Did I mention I’m a musician? I spent 30 years as a traveling musician, playing before crowds of between 2 and 20,000 people before I burned out on it.
I did a dozen music books with my mother before writing a YA novel with her in 2005. Pay the Piper, a “rock and roll fairy tale,” retold the myth in modern times and won the Locus Award for Best Young Adult Novel that year. Soon after, I sold my first solo novel, Singer of Souls, which Anne McCaffrey said was “One of the best first novels I have ever read.”
Since then, I’ve had published: eight novels in collaboration, six more on my own, a co-written novella, a poker book with the other owner of this site, three graphic novels, over two dozen short stories, four poems, and two picture books. I’m putting another novel out at the end of this year, and next year have a novel coming out with independent publisher Crossroad Press. And it’s quite possible I’ve forgotten some things. But you get the picture, I’m a pretty successful guy.

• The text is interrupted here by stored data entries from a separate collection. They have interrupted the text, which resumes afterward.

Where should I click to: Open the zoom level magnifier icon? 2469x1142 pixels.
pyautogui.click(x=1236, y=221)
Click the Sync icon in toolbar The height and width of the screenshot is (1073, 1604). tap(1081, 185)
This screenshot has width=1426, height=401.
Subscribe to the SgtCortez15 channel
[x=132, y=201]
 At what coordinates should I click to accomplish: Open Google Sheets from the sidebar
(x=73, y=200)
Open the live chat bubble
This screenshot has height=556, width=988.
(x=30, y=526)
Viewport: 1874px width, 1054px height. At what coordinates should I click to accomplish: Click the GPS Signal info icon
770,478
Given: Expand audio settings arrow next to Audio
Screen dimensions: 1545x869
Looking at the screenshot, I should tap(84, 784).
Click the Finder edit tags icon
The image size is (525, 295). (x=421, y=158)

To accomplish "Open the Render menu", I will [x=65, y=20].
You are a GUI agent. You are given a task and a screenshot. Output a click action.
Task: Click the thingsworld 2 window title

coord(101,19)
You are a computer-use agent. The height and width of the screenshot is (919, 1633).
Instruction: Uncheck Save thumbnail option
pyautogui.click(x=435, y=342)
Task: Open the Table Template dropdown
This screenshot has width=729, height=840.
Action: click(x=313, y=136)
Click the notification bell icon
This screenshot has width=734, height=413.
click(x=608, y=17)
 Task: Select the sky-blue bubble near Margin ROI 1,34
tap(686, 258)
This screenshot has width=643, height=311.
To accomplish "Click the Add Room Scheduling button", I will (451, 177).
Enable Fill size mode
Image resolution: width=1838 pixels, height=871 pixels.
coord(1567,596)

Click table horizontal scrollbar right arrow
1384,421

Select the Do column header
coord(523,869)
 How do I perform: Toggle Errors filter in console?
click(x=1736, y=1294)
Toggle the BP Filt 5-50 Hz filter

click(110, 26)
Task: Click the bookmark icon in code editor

Guess what. To the traditional publishing world, I’m a failure.
How does that work? I’m glad you asked. First of all, they don’t really consider anything I’ve done with my mother to be mine. She’s the marquis name on the cover, so I’m barely an after thought. Then, the two major novels I published with them, Singer of Souls and its sequel, under-performed.
That’s it. Traditional publishing was done with me. You don’t get many chances, and as the world of traditional publishing is disappearing, eaten up by self-publishers and indie publishing houses that can compete in this new environment, those chances grow even more rare. You put someone else in charge of your future as a writer and if they don’t like it right away, you’re done.
Then, through an hour long discussion with the amazing independent author Blaze Ward, I learned about self-publishing and freelancing.
Holy crap.
My entire world changed. I’d grown up in traditional publishing world. The rules I thought of as immutable, the one and only path to success as a fiction writer, had changed—changed irrevocably. I threw myself into independent authorship like a fish throwing itself out of the boat and back into the lake. I learned a lot of hard lessons in those first few years. It’s one of the reasons I started this site: to help others avoid the pitfalls I stumbled into.
Chris
The first thing to know about Chris is that he’s a champion. That’s right, a bona fide champ. In 2014, at the 45th Annual World Series of Poker, Chris won the $10,000 H.O.R.S.E Championship. And $10,000 wasn’t the prize—it was the entry fee to get in! The prize was over half a million dollars and a gold bracelet.
I was there when he played his first hand of poker and saw him rise to the very top of the field. He is a consummate student. So, when I say Chris is good at anything he attempts, I mean not just normal people good, but championship level good. World class.
He wrote his first book with me, a guide to Texas Holdem, a game he’s a master at. After that he wrote at least a thousand articles for various poker publishing outlets and several more poker books. Then he started writing fiction. To date, he’s put out 25 books and become an Amazon Best Selling Author.
Today, Chris uses his analytical mind to examine the financial intricacies of independent publishing. The Amazon algorithm is relatively simple compared to looking for holes in the strategies of eight other world class poker players. Disappointed with both the amount and accuracy of a lot of the information out there on self-publishing—and the lack of any sort of organization in the information—he figured it out on his own. After a lot of spreadsheets and data analysis, he found ways to make it work for him and for his clients.
Now he is a consultant for publishers on how to succeed selling books on Amazon and helps independent authors launch their books. And I’m an independent author who has benefitted from his knowledge in all kinds of ways. Together we hope to create a site that helps anyone who wants to publish a book have a real shot at success.
So there it is. Every story needs a beginning, and that’s ours.